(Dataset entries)
----------------

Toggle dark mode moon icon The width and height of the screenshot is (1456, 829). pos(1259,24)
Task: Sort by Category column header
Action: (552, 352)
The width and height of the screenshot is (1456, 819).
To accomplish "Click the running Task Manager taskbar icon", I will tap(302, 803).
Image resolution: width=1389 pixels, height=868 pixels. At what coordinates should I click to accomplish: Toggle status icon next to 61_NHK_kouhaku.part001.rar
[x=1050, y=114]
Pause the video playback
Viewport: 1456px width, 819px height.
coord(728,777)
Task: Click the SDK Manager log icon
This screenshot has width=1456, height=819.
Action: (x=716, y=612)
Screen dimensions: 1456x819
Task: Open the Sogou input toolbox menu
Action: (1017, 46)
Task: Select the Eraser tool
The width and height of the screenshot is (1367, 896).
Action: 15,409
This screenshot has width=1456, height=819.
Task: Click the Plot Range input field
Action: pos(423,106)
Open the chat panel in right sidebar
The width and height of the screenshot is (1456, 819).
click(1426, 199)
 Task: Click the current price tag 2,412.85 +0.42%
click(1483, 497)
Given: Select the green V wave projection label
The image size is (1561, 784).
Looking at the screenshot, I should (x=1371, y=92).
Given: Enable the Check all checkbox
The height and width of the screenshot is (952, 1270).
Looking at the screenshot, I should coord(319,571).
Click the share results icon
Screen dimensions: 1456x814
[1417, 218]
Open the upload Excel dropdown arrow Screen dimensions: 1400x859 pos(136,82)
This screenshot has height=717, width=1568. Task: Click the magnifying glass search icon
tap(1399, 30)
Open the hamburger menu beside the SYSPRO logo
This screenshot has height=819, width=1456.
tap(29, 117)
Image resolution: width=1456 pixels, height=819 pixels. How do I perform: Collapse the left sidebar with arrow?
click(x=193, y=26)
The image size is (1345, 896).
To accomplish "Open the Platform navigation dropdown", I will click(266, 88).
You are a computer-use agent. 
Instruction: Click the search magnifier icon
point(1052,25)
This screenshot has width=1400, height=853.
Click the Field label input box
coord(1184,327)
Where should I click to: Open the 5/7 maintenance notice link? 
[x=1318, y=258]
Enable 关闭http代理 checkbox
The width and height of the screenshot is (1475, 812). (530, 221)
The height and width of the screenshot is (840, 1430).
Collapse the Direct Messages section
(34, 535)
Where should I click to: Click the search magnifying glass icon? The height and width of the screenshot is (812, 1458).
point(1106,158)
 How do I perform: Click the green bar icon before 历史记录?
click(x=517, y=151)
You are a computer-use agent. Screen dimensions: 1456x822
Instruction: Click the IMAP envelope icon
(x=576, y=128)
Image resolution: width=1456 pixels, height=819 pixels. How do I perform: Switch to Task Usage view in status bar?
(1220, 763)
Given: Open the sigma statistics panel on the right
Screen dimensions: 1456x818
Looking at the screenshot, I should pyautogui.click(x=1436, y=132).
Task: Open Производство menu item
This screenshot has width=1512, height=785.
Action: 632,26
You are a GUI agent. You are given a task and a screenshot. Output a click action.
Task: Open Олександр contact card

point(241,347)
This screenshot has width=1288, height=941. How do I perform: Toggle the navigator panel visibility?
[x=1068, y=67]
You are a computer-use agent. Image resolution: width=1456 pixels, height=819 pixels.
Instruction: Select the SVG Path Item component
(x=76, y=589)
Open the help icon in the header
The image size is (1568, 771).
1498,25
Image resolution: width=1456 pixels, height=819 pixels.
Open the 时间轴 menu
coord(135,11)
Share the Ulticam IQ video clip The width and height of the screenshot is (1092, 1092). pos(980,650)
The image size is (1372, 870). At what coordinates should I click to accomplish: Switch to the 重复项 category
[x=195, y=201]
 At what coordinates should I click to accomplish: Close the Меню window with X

----------------

What you are asked to do: Which of the lines in the data hold the string "dropdown"? Report each of them by copying it.

Exercise answer:
Open the upload Excel dropdown arrow Screen dimensions: 1400x859 pos(136,82)
To accomplish "Open the Platform navigation dropdown", I will click(266, 88).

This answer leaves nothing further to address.